Highlights & Insights

  • Signal-residual gradient decomposition is the most ingenious tool in this work: by proving the self-interaction term \(B_\ell^t\) is suppressed by \(1/\sqrt{h}\), the non-analytical exact dynamics are simplified into signal-only trajectories, enabling closed-form test loss derivations.
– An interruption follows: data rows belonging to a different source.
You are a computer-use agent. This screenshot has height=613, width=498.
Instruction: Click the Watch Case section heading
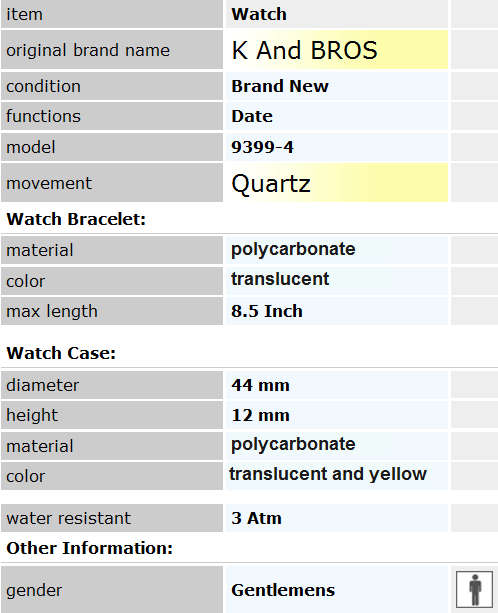[x=61, y=353]
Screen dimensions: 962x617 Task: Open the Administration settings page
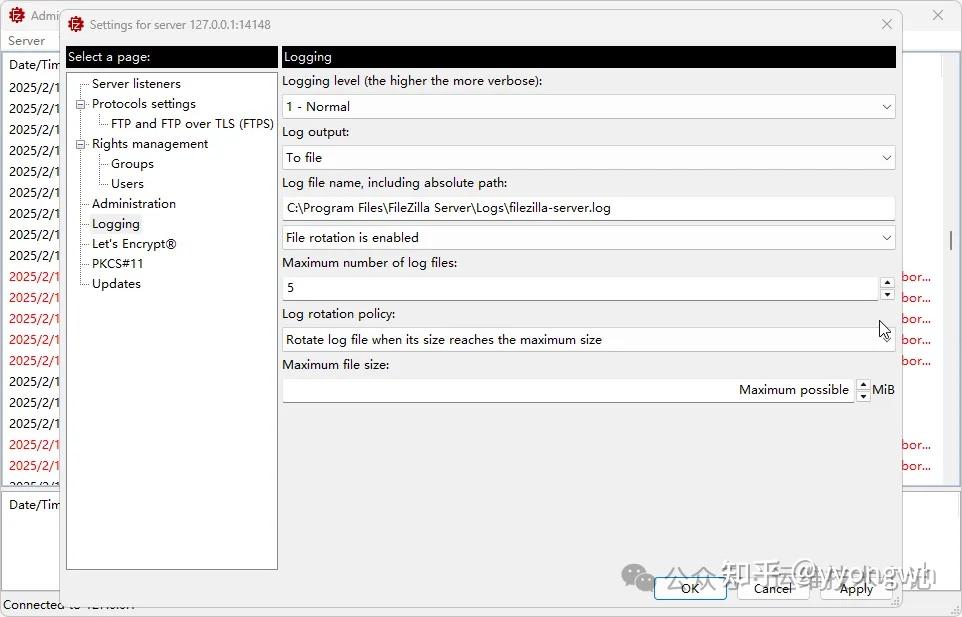(135, 203)
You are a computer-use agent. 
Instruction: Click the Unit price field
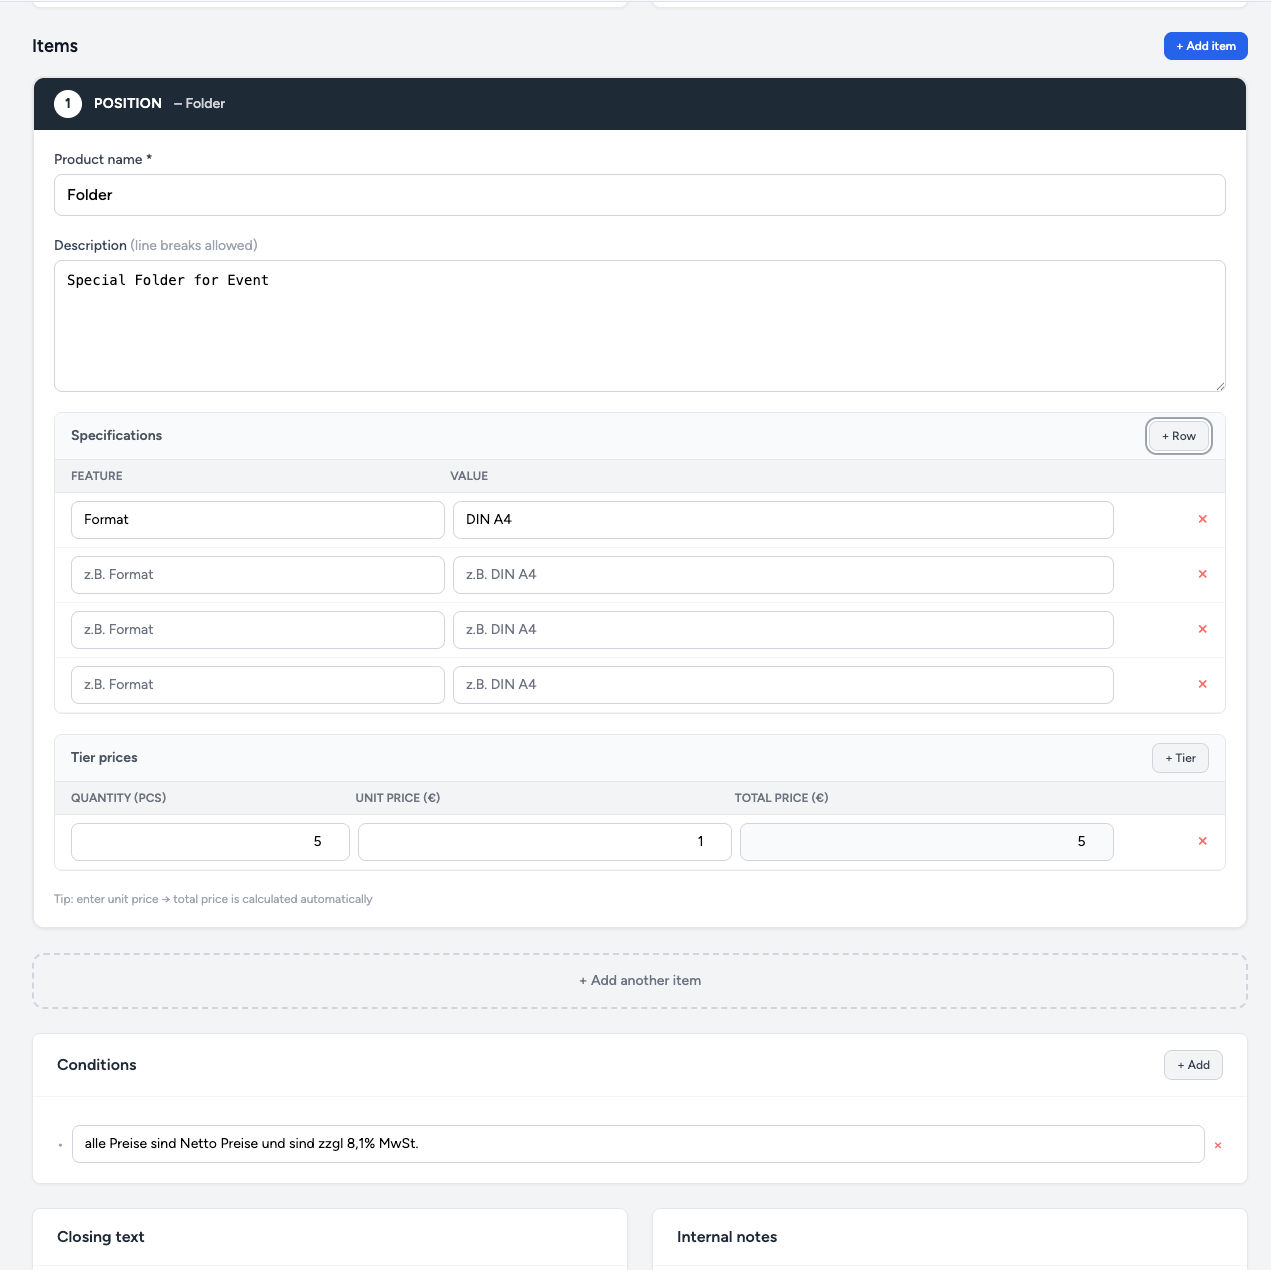pyautogui.click(x=544, y=842)
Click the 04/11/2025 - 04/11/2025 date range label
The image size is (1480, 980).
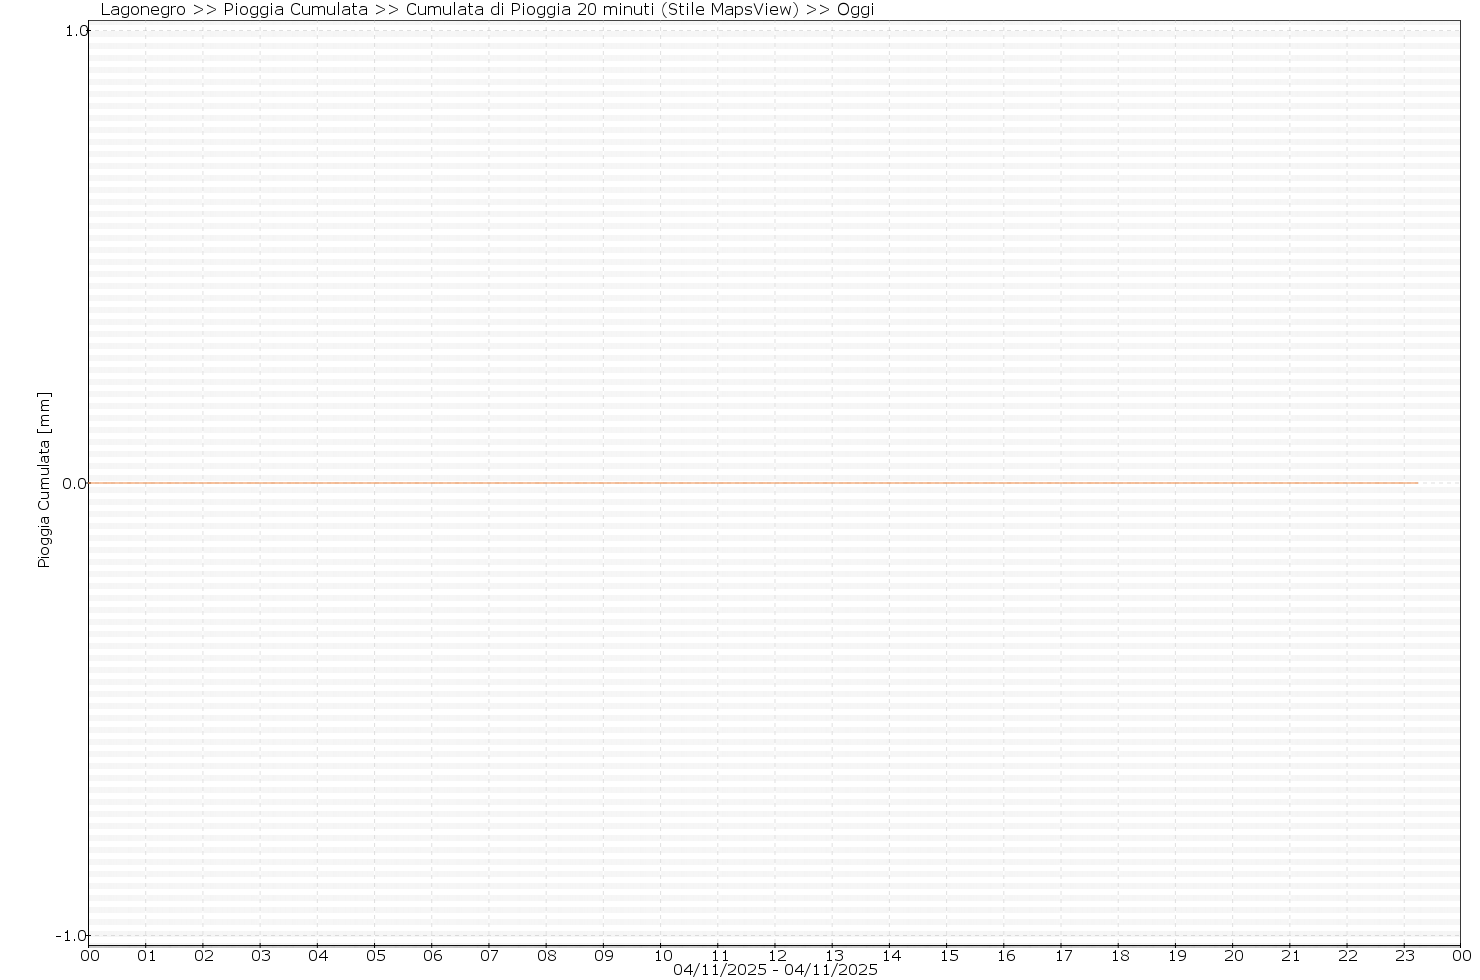pos(775,970)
This decomposition approach is transferable to other theoretical works requiring analysis of finite-step gradient descent.
  • The "Asymmetric then Balanced" phase transition perspective provides a unified theoretical explanation for practical layer-wise learning rate schedulers (LARS, LAMB, TempBalance): early stages treat layers differently due to distinct roles (representation vs. readout), while later stages favor balance as cross-layer coordination dominates.
  • The norm-driven LR scheduler design \(\eta_{W_i}^{(t)} = \frac{2\|W_j^t\|_F}{\|W_1^t\|_F + \|W_2^t\|_F} \cdot lr\) is a direct mapping from theory to practice, being both simple and effective.

Limitations & Future Work

  • Theoretical analysis is limited to linear networks and orthogonal/Gaussian initializations; although nonlinear ReLU experiments show similar trends, theoretical guarantees are lacking.
  • Only one-step and two-step dynamics are analyzed; conclusions for optimal LR allocation during long-term training rely on experimental observations.
  • Assumes \(n = h = d\), without considering different regimes like over-parameterization or under-parameterization.
  • Does not address Stochastic Gradient Descent (SGD) or mini-batch settings, leaving a gap with practical training.
  • Future work could extend analysis to practical architectures like Transformers, specifically exploring optimal LR allocation between attention layers and FFN layers.
  • LARS/LAMB (You et al., 2017; 2018): Layer-wise LR based on "trust ratios"; this work provides theoretical support for their early-stage asymmetric allocation.
  • TempBalance (Zhou et al., 2023; Liu et al., 2024): Layer-wise LR based on heavy-tailedness of weight spectra; this work's norm-balancing perspective is complementary.
  • Adam-mini / Blockwise-LR (Zhang et al., 2024; Wang et al., 2025): Layer-wise LR based on Hessian block structures.
  • Du et al. (2018): Proved automatic balancing of layer norms in deep homogeneous models; this work further reveals the role of learning rates in driving this balance.
  • Kunin et al. (2024): Studied feature learning under unbalanced initialization, finding that layer-balanced learning rates facilitate rapid feature learning.